* **EXERCISE PROMPT**: Repeat the items below word for word, beginning at the line that has "You are a computer-use agent." and continuing through the end of the items. Leave the pictures out of your answer.

* **ENTRIES SHOWN**:
:::

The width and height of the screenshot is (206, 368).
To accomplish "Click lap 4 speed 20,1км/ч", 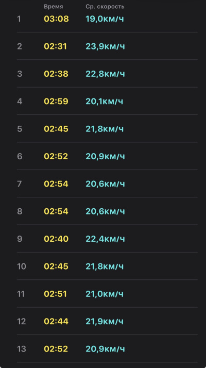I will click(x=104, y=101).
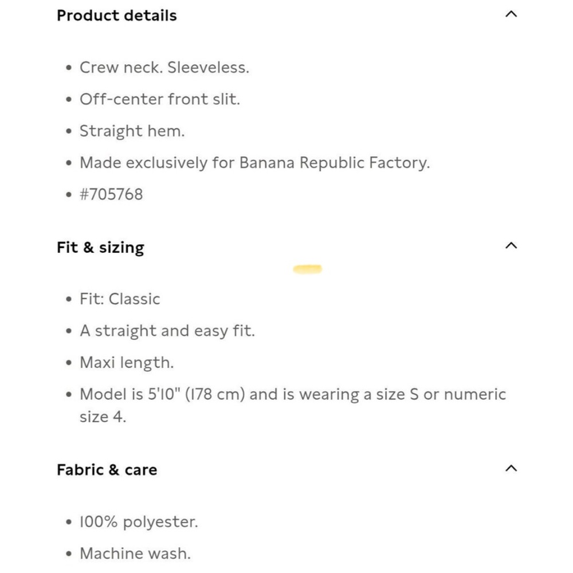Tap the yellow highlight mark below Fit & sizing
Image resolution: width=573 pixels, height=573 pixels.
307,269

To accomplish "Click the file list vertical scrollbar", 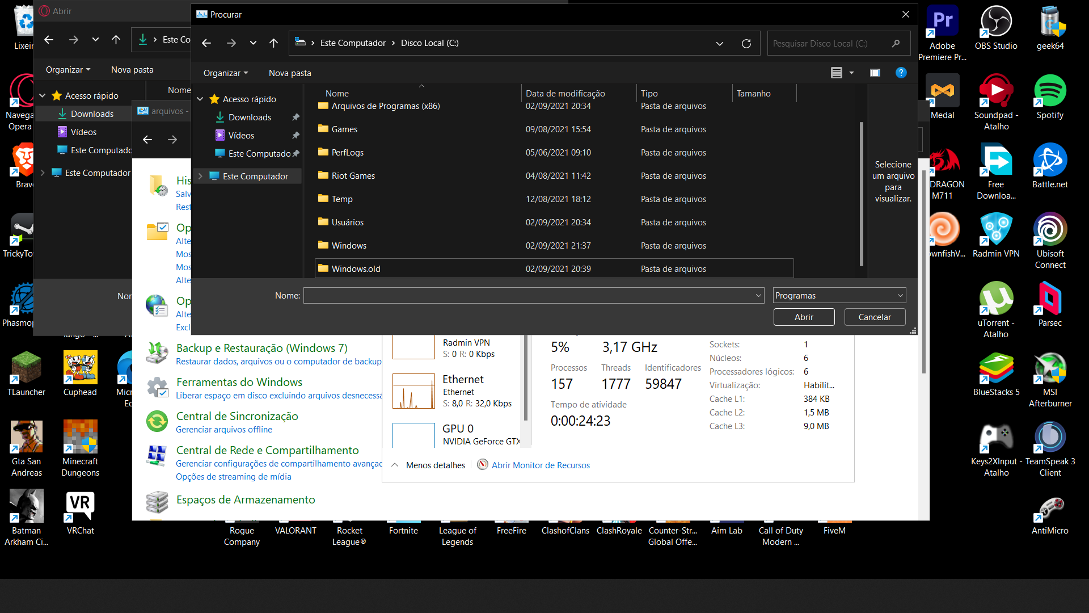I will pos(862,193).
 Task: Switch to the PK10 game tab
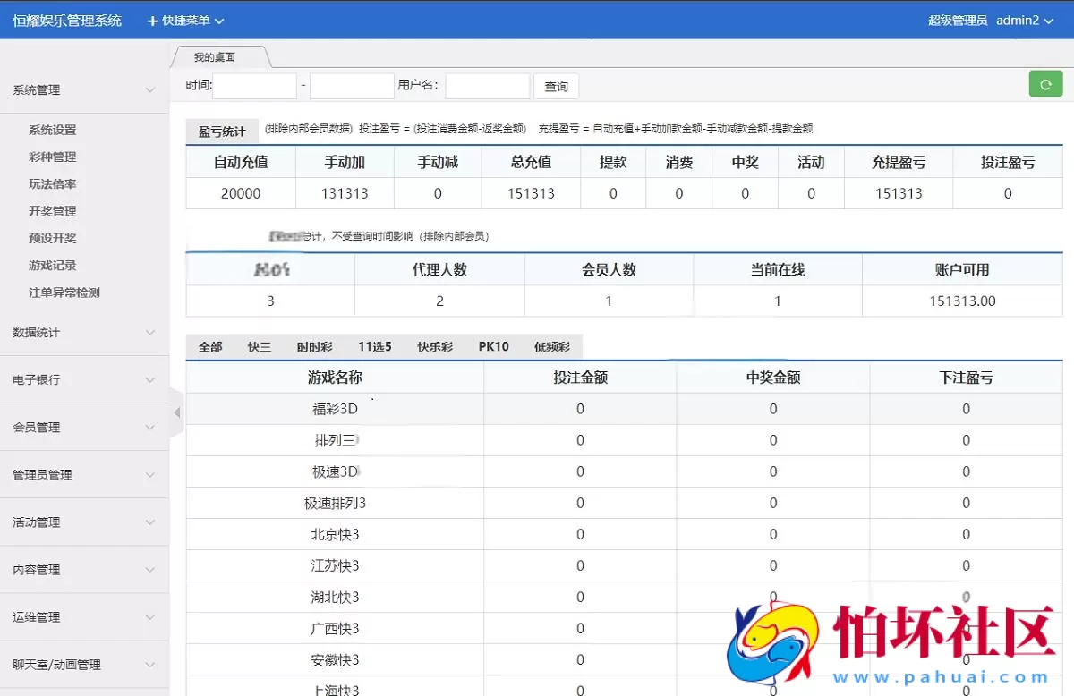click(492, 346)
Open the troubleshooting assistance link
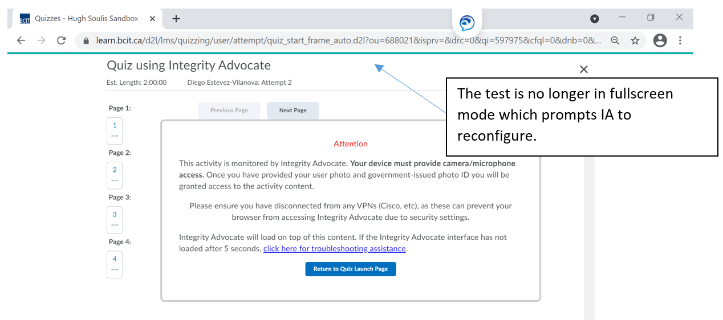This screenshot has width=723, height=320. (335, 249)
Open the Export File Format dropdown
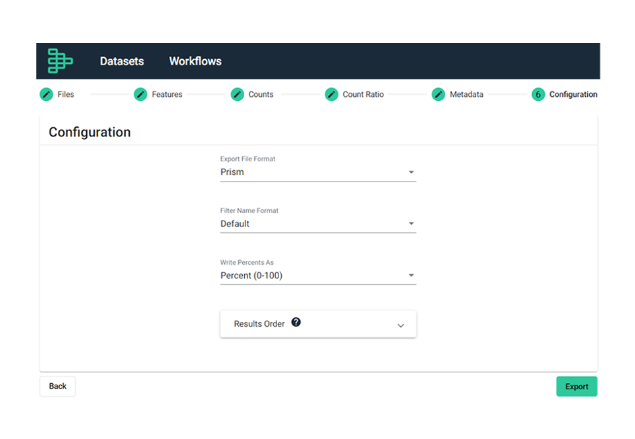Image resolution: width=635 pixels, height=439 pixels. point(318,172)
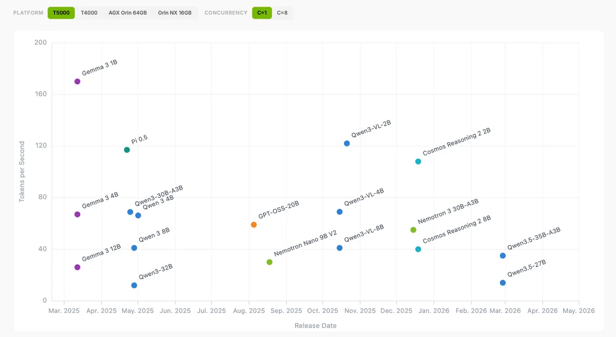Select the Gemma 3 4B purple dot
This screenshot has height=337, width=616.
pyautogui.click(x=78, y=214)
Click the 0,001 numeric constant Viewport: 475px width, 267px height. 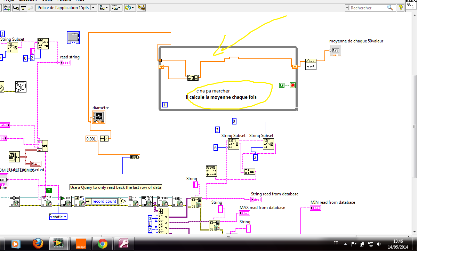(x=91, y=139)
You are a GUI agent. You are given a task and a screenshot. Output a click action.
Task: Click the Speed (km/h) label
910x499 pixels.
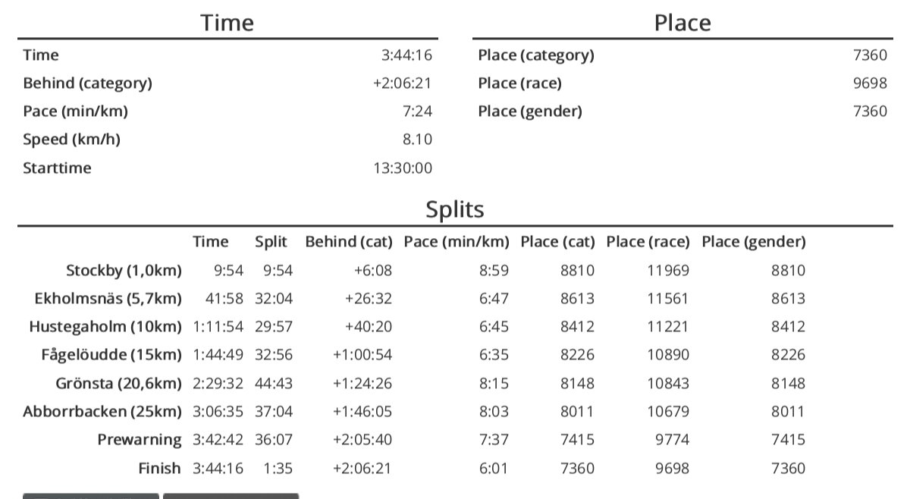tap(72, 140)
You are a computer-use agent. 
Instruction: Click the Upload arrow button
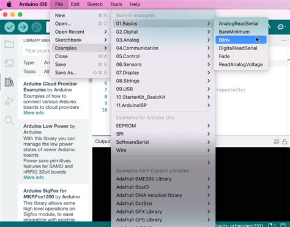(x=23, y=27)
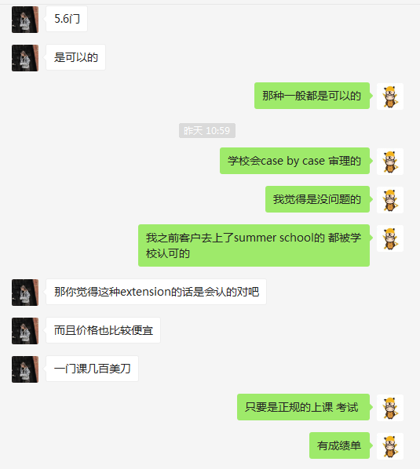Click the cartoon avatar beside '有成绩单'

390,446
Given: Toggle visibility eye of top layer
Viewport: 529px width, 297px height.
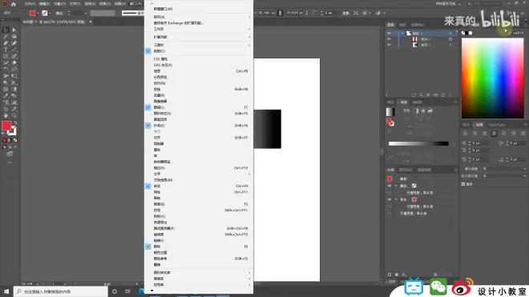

:::

* **ANSWER TO THE PROBLEM**:
You are a computer-use agent. 
Instruction: Click the Upload arrow button
(x=23, y=27)
Click the cartoon avatar beside '有成绩单'

390,446
Given: Toggle visibility eye of top layer
Viewport: 529px width, 297px height.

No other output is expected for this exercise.